Stored records:
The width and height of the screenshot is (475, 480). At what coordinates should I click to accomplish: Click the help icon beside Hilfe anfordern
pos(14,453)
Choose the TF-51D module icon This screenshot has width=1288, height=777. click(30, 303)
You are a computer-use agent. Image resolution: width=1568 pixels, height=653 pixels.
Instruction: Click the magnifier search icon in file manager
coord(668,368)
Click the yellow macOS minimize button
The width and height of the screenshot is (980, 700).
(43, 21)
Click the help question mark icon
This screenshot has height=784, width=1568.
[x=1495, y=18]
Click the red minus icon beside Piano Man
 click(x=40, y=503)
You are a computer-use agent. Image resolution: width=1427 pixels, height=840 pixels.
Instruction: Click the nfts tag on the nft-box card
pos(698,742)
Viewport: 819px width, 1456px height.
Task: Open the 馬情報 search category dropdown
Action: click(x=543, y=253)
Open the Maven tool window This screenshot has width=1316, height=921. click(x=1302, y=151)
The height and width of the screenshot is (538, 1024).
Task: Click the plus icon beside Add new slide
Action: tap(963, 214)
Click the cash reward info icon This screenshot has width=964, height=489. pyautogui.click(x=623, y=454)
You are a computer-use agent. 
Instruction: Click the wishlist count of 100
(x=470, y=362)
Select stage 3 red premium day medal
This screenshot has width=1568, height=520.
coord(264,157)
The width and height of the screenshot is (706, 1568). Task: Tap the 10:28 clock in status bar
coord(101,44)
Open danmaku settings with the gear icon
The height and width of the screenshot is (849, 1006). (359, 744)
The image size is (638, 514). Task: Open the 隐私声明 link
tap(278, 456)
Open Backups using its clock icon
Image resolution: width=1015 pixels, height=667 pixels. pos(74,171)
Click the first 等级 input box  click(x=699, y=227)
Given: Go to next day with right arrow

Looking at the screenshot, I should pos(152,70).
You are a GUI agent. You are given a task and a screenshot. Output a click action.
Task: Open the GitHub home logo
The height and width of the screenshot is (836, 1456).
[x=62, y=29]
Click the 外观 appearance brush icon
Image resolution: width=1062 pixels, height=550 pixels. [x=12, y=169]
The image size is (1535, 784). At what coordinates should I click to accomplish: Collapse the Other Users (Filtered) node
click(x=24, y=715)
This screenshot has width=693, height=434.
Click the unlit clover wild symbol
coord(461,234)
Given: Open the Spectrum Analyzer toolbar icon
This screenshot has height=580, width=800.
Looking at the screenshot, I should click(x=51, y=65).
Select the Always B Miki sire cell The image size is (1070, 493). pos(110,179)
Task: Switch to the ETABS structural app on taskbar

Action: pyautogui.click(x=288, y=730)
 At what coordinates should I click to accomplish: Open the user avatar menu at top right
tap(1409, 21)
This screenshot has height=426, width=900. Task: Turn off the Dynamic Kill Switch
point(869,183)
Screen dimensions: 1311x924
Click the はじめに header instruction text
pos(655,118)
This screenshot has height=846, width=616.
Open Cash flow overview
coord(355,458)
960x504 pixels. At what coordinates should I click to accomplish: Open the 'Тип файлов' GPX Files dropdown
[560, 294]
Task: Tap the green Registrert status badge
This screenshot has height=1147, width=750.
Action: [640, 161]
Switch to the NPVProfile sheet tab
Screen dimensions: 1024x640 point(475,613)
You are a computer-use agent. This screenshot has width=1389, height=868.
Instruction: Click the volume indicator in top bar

• **Task statement**
In the data above, find the line that contains "Click the first" and the line that contains "Task: Open the GitHub home logo". Repeat exactly those lines and every line between them, and only those.

• **Response area**
Click the first 等级 input box  click(x=699, y=227)
Given: Go to next day with right arrow

Looking at the screenshot, I should pos(152,70).
You are a GUI agent. You are given a task and a screenshot. Output a click action.
Task: Open the GitHub home logo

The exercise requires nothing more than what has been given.